L'hiver dort, il ne fait pas son boulot, ce sera donc le rôle des personnages de cette tragédie turque de nous faire ressentir le froid glacial. Après une palme d'or résolument charnelle et sensible, "La vie d'Adèle", voici l'inverse récompensé, distant et sec.
Dans un village d'Anatolie centrale, Mr Aydin gère son hôtel et ses écrits. Ses relations sont secouées par des reproches grandissants autour de lui.

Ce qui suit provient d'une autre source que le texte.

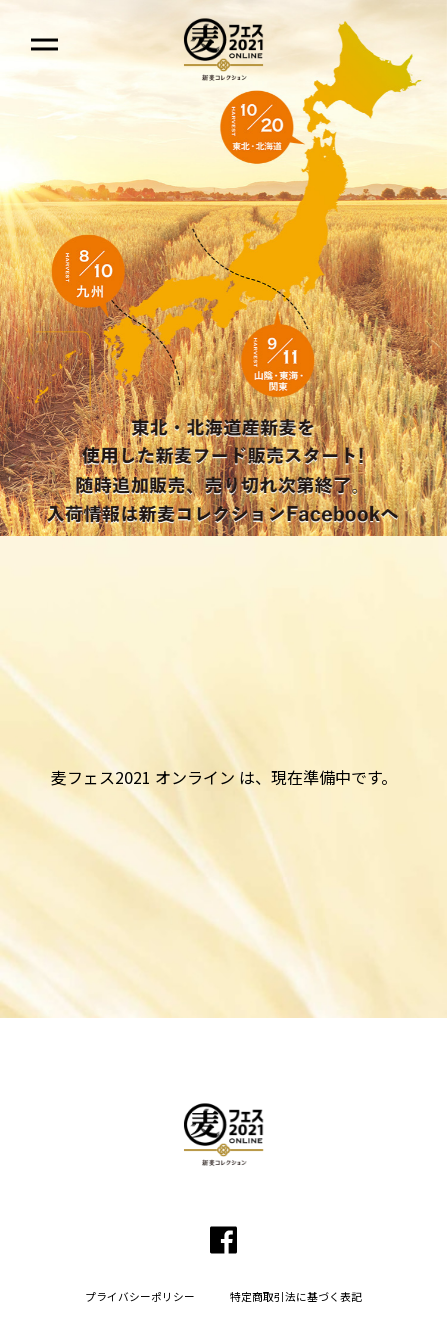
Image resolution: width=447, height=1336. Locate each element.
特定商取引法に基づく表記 (296, 1297)
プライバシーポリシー (140, 1297)
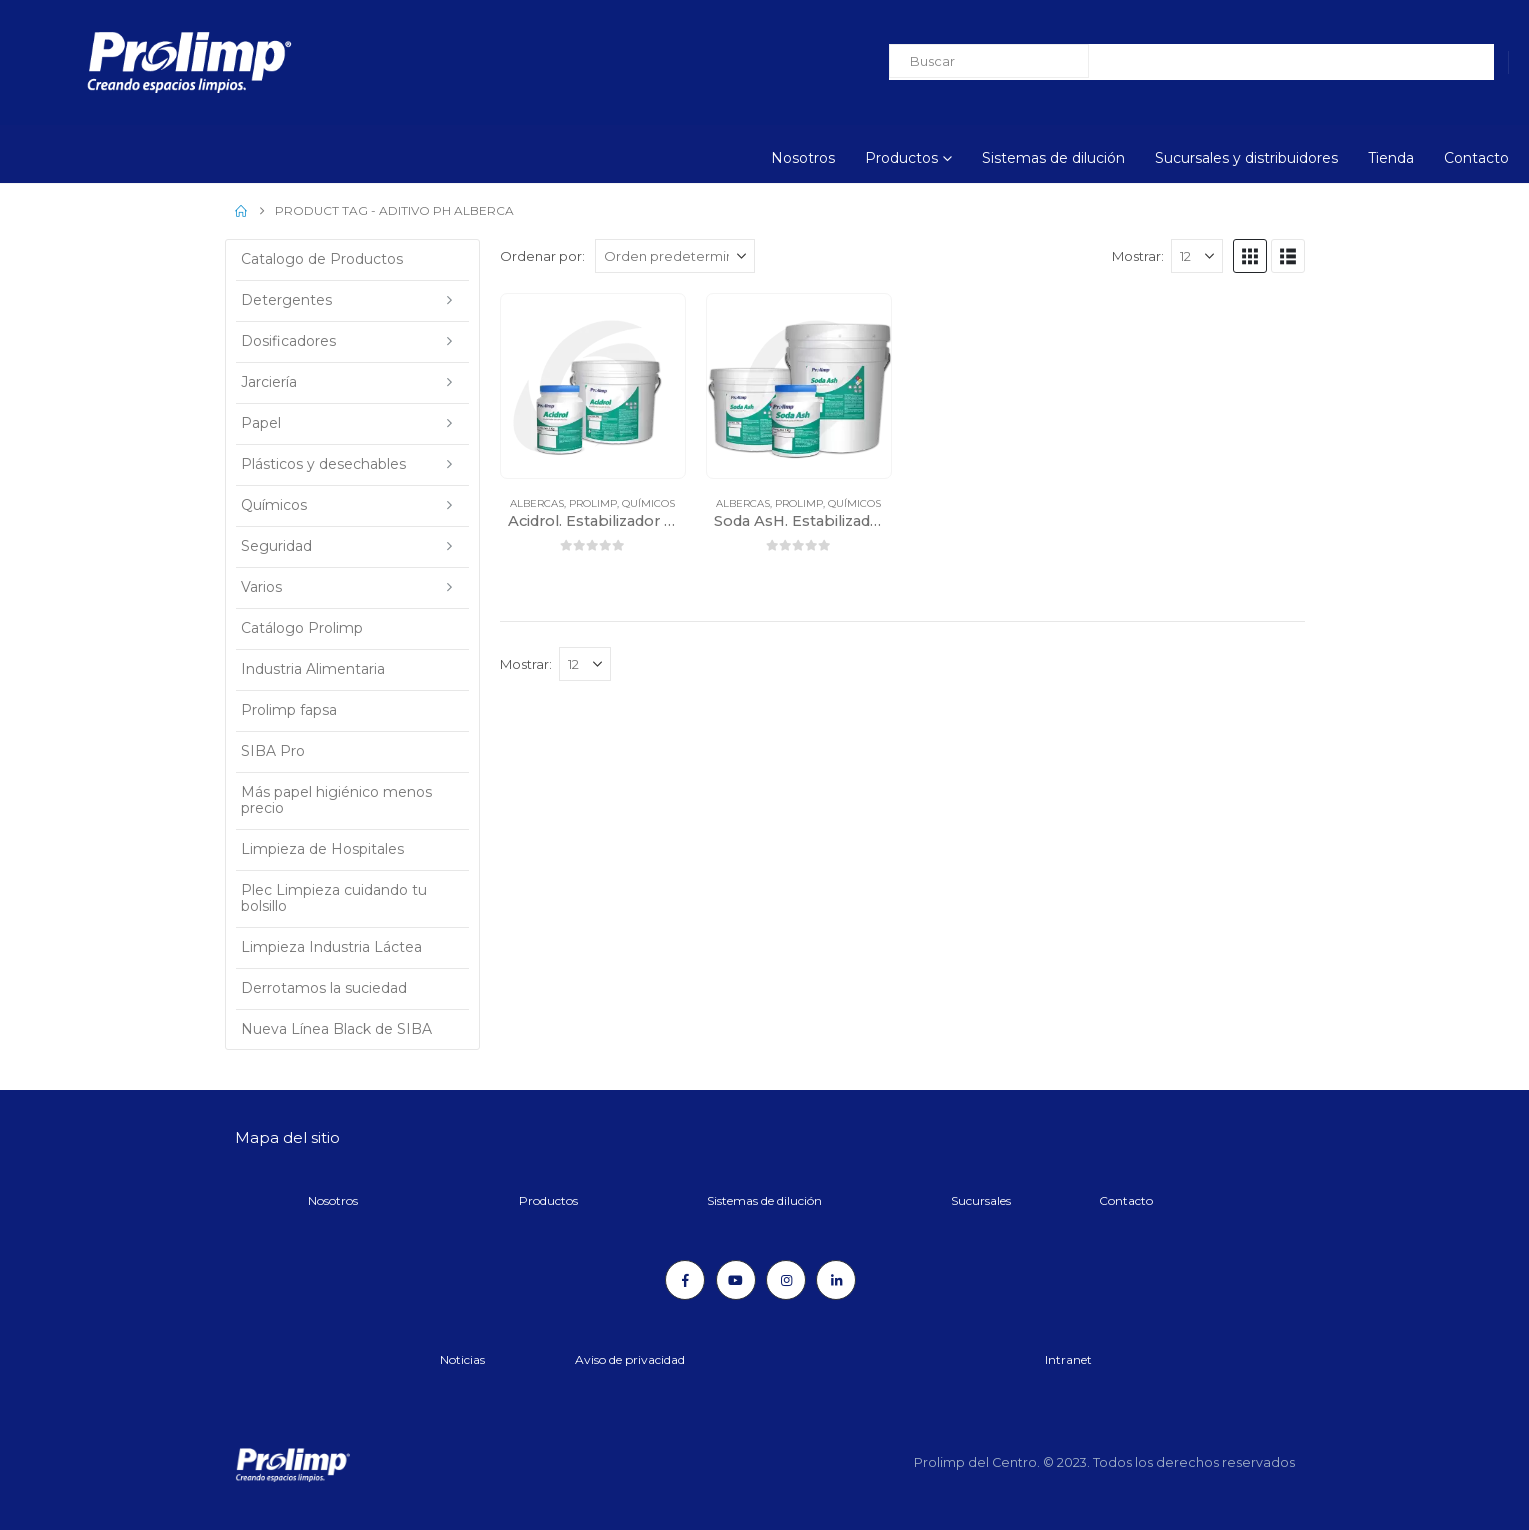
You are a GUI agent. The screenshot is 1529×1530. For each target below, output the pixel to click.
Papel (261, 423)
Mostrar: (1138, 256)
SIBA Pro (273, 751)
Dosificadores (288, 341)
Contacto (1476, 158)
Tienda (1391, 158)
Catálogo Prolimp (302, 628)
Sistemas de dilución (1053, 158)
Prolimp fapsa (289, 710)
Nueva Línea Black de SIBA (336, 1029)
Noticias (462, 1359)
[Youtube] (736, 1280)
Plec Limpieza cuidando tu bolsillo (334, 898)
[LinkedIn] (836, 1280)
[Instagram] (786, 1280)
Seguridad (276, 546)
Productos (901, 158)
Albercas (537, 503)
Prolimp (593, 503)
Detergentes (286, 300)
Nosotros (803, 158)
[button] (1250, 256)
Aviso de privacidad (630, 1359)
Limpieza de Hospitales (322, 849)
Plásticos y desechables (323, 464)
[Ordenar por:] (675, 256)
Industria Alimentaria (313, 669)
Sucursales (981, 1200)
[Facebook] (685, 1280)
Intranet (1068, 1359)
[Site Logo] (135, 62)
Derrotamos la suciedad (324, 988)
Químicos (648, 503)
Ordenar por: (542, 256)
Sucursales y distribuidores (1246, 158)
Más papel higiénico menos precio (336, 800)
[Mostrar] (1197, 256)
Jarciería (269, 382)
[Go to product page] (593, 386)
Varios (261, 587)
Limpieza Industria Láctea (331, 947)
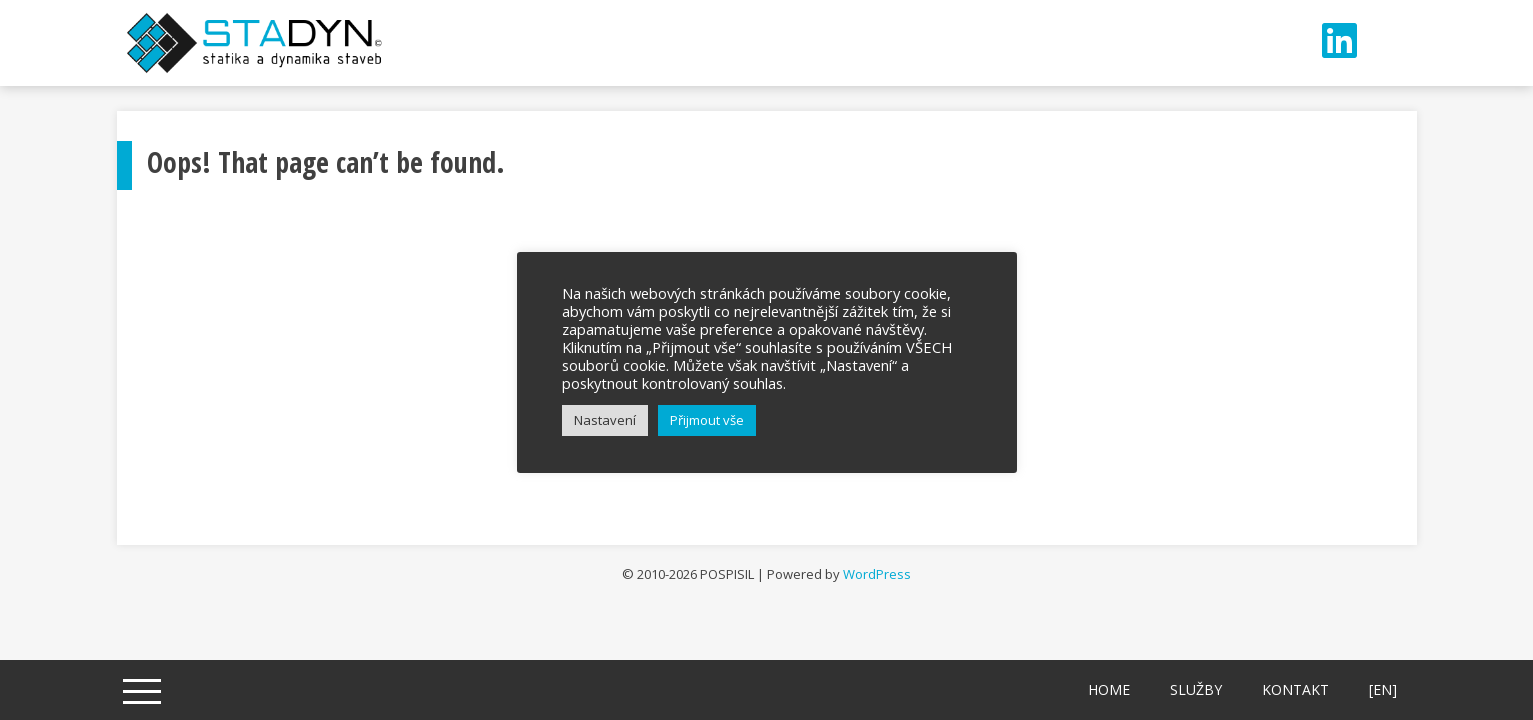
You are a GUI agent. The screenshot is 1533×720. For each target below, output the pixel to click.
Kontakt (1295, 689)
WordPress (877, 574)
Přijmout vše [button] (707, 420)
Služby (1196, 689)
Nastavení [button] (605, 420)
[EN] (1383, 689)
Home (1109, 689)
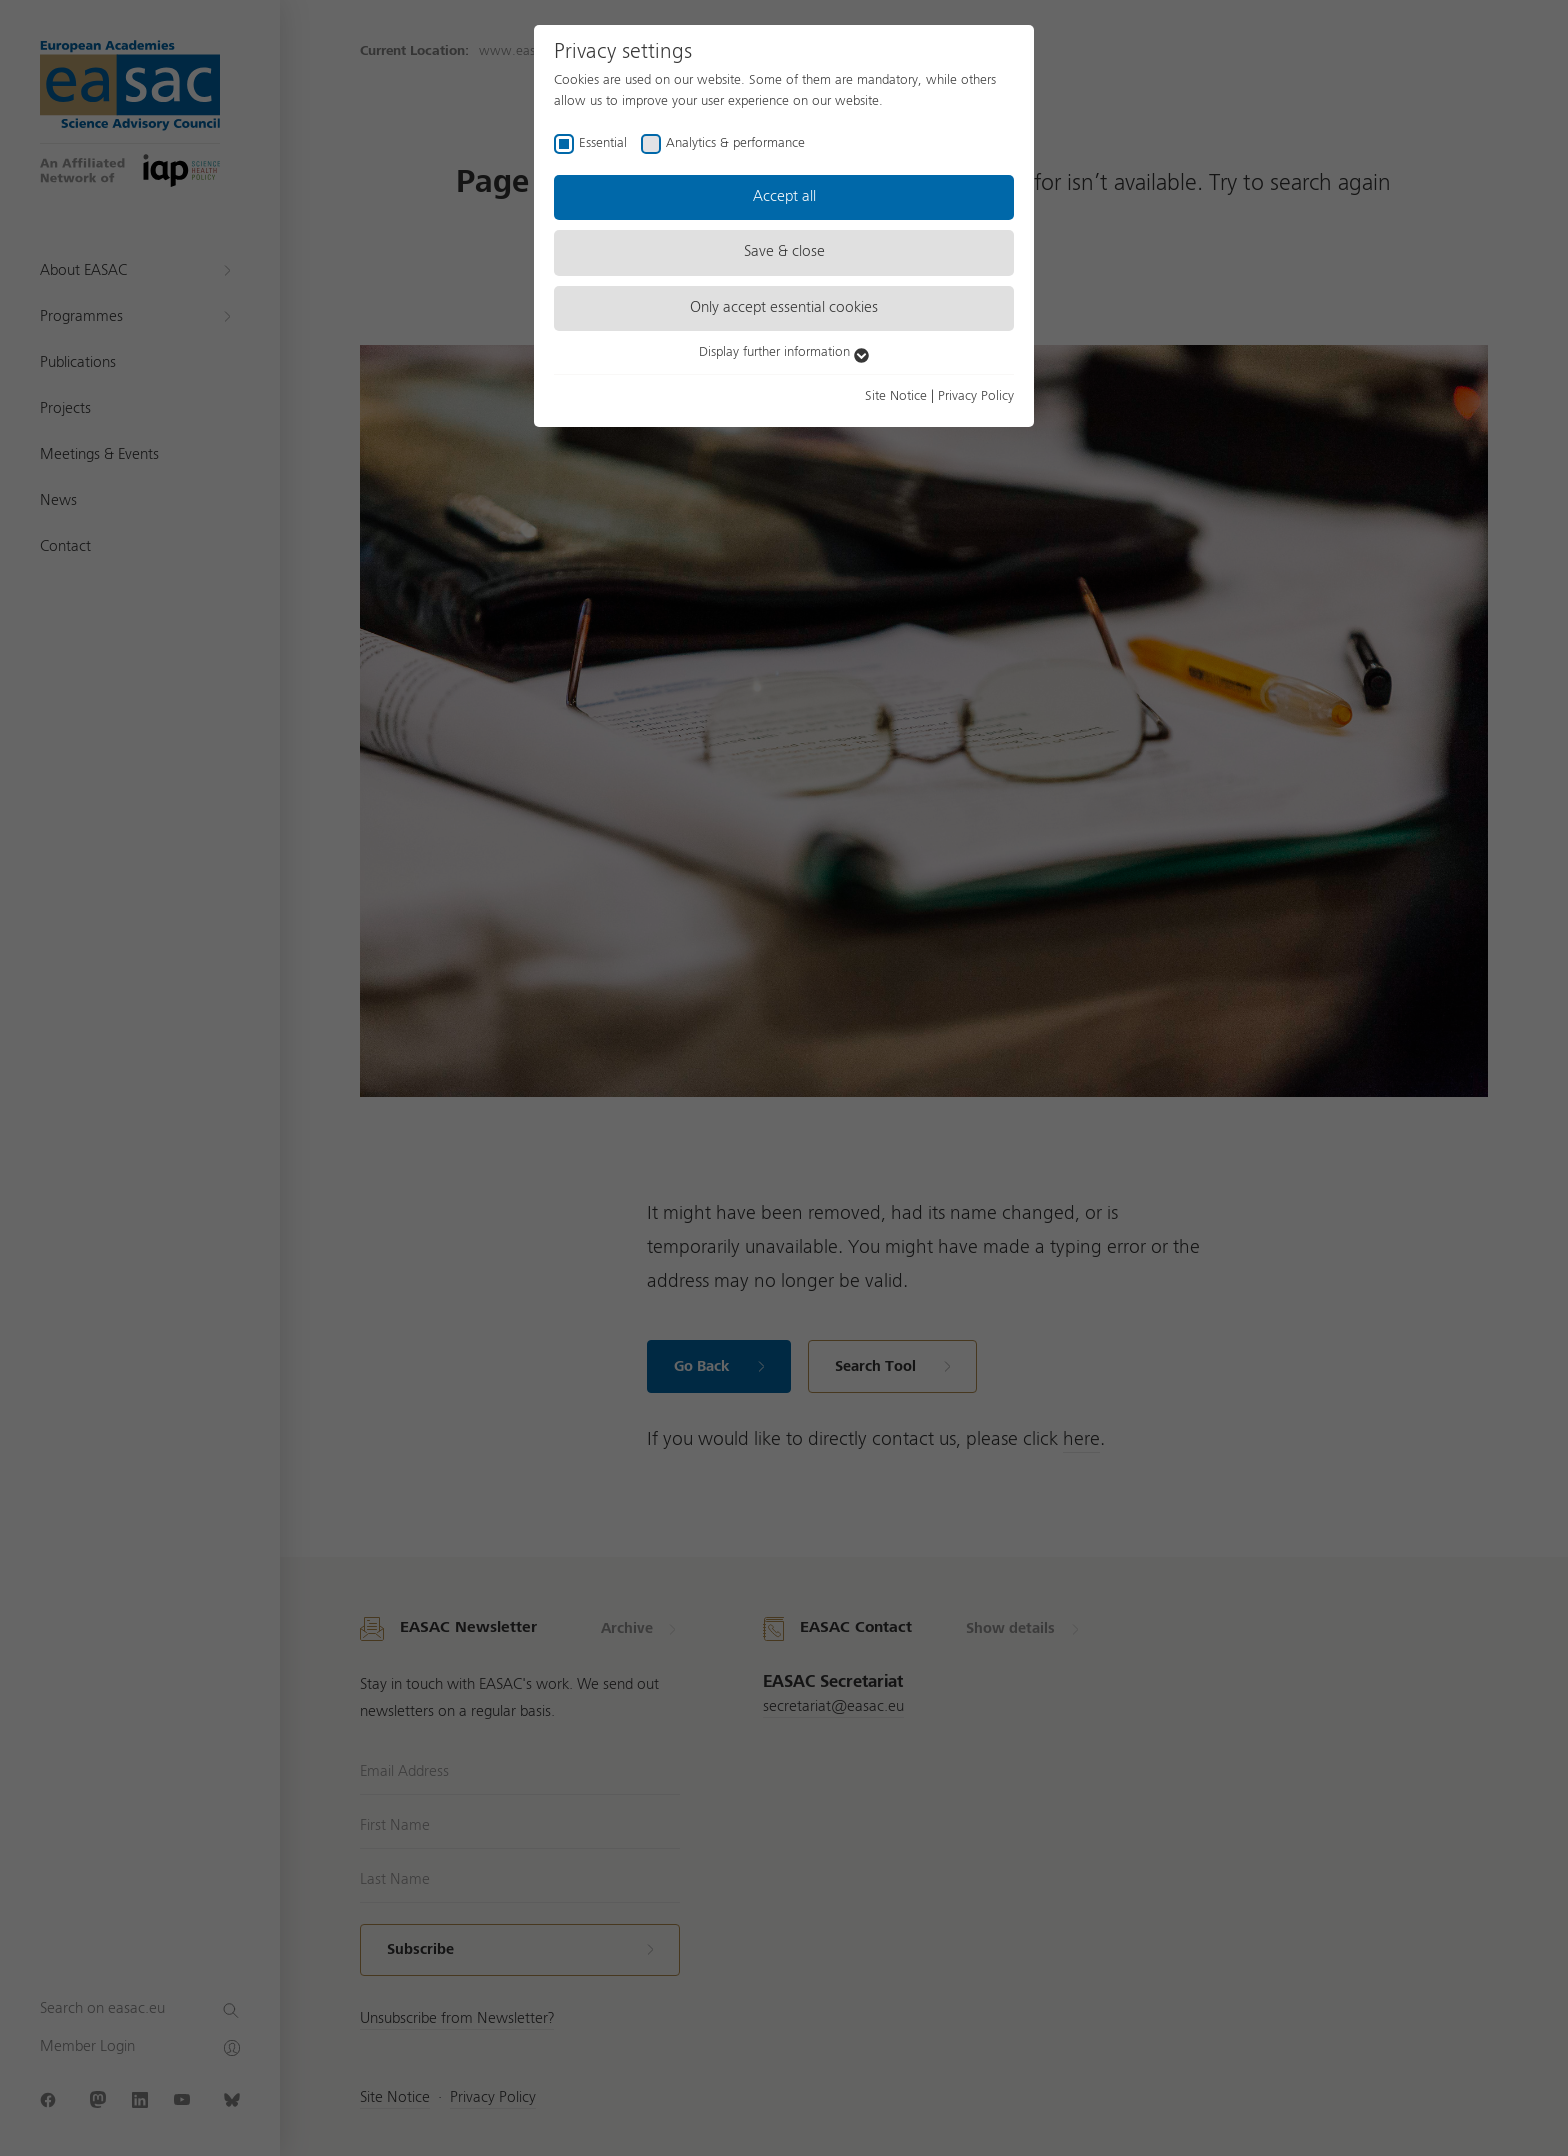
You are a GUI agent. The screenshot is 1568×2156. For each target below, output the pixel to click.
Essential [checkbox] (603, 143)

On ne peut que saluer la prouesse de Nuri Bilge Ceylan de nous faire ingérer cette cruelle leçon de 3h15 sans aucun dégout. C'est là d'ailleurs toute la magie du film, d'être si froid mais pourtant si prenant. Il nous appâte en offrant une certaine empathie pour les personnages, qu'il va progressivement mettre à terre jusqu'à l'ultime renoncement, il n'y a plus que pitié à avoir.
Un film intellectuel, bavard mais très bien écrit, une virtuosité psychologique, un sens du rythme et un refus de tous clichés scénaristiques en font un objet hautement louable. Les acteurs brillent d'intelligence et de tristesse.
La densité et les non dits permettront à chacun d'y trouver un angle d'approche. Pour ma part, j'y vois une présentation impeccable et implacable de la faiblesse et de la toxicité du lien social. Bien qu'inévitables, les relations affaiblissent et conduisent au renoncement. Tous les personnages sont fatalement liés entre eux, sans amour et sans haine (on dirait du Zazie) mais pas sans colère, une colère froide évidemment. C'est un grand jeu de dépendance familiale, monétaire, maritale... d'où personne n'échappe. La tragédie est bien là, pourtant, il n'y aura ni bouleversement ou explosion de violence. Celle-ci restera contenue en chacun, larvée dans des regards et des paroles assassines. Le renoncement pour tous.
A conclure cette brève critique, je voudrai espérer que c'est plus mon regard que celui du réalisateur qui assombrit le film. A la manière des tragédie grecques, voudrait-il purger les velléités de renoncements en exposant cette bande pathétique et piégée? Assurément une réussite, prenant en continu malgré la noirceur du propos.